>>> Deutschsprachige Zeitungen in Russland (TEIL 1): von den Anfängen bis zur Revolution 1905
Der Sturz der Monarchie und die Oktoberrevolution
Im Jahr 1914 brach der Erste Weltkrieg aus und eine Welle antideutscher Stimmung erfasste das Russische Reich. In den folgenden Jahren wurden deutschsprachige Publikationen eingestellt, zum Teil auf eigenen Beschluss der Redaktion. Zu diesem Zeitpunkt war die älteste fremdsprachige Zeitung, die St. Petersburgische Zeitung, bereits 188 Jahre alt. Das letzte deutschsprachige Presseerzeugnis beendete im Dezember 1916 sein Bestehen. Anfang 1917 dankte Zar Nikolaus II. ab und die Provisorische Regierung wurde eingesetzt.
Es kam zu einer Wiederbelebung der deutschsprachigen Presse. Die regionalen Verbände der Deutschen spielten in diesem Prozess eine wichtige Rolle, da sie ihre Medien mit vereinten Kräften aufbauten. In Moskau zum Beispiel begann das Flugblatt des Moskauer Verbandes russischer Staatsbürger deutscher Nationalität zu erscheinen. Das Format der Broschüren, die eher nach Gelegenheit als nach einem Zeitplan herausgegeben wurden, erfreute sich großer Beliebtheit. Einige der Flugblätter entwickelten sich im Laufe der Zeit zu vollwertigen Zeitungen, wie die Saratower Deutsche Volkszeitung. Das von den Wolgadeutschen produzierte Blatt hatte im Herbst 1917 eine Auflage von 11.000 Exemplaren. Einigen Verbänden gelang es, von Beginn an eine vollwertige Zeitung herauszugeben, wie zum Beispiel den Sibirischen Boten. Er erschien jedoch nicht lange, denn am 31. Dezember 1917 wurde er unter dem Vorwurf der Spionage geschlossen. Es gab einige Versuche, die früheren Ausgaben wiederzubeleben, zum Beispiel wurde die Odessaer Zeitung kurzzeitig wieder ins Leben gerufen.
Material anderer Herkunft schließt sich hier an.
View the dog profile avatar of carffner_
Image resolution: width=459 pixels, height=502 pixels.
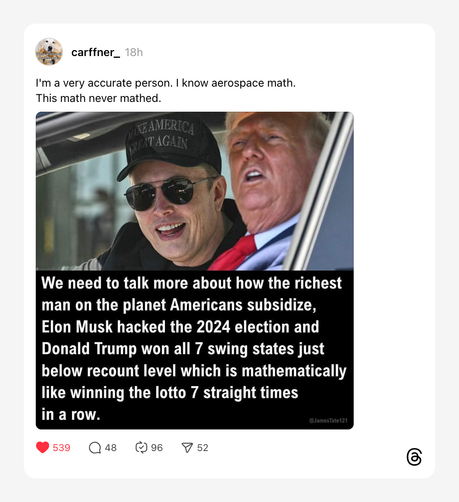(x=49, y=52)

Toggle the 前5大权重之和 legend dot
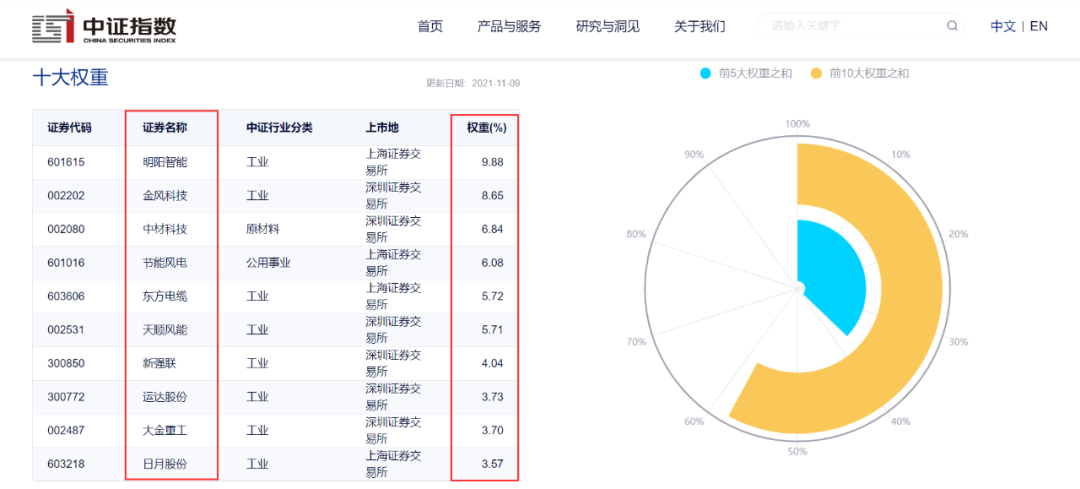pyautogui.click(x=705, y=73)
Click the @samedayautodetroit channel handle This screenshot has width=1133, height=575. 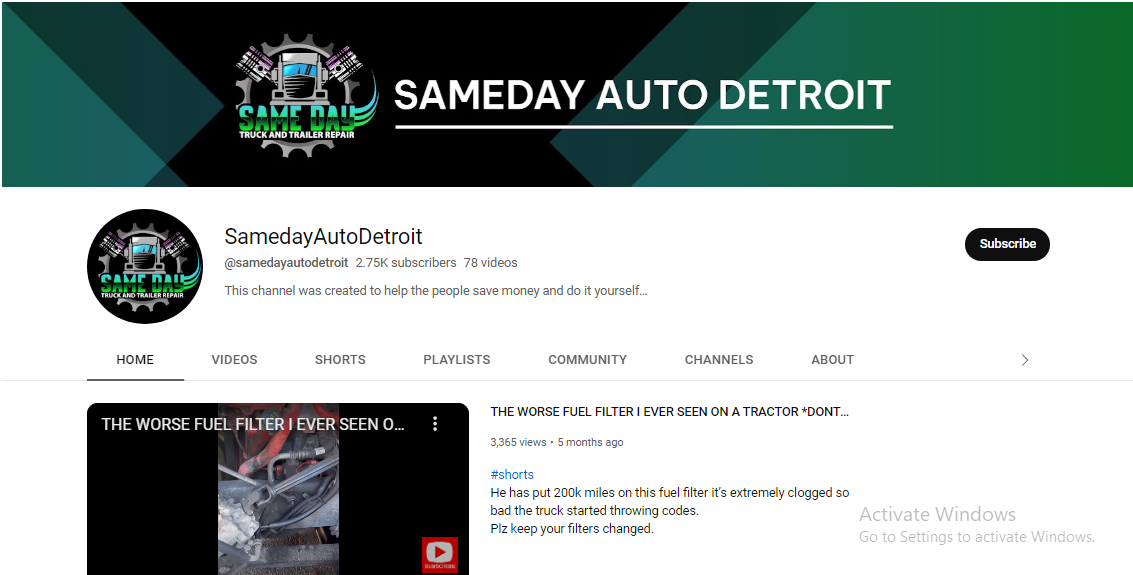286,263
Unter der sowjetischen Herrschaft dienten die deutschsprachigen Medien als Sprachrohr der offiziellen Propaganda und als Instrument der ideologischen Beeinflussung. Die Wolgaregion wurde zum Zentrum der deutschen Presse: 1918 begann sich eine nationale Autonomie, die Arbeitskommune des Gebiets der Wolgadeutschen, zu bilden, aus der später die Autonome Sozialistische Sowjetrepublik der Wolgadeutschen hervorging. Die wichtigste Zeitung der Region waren die Nachrichten, die aktiv die Feinde der Sowjetunion kritisierten und das Sowjetregime verherrlichten. In den Kantonen der ASSR gab es eine Reihe von Presseorganen, deren Auflage in den 1930er Jahren einen Höhepunkt erreichten. Bis 1941 erschienen in der Region etwa 50 deutschsprachige Publikationen. Darunter waren einige, die sich an Jugendliche, Pioniere und Komsomolzen wandten, wie die Rote Jugend.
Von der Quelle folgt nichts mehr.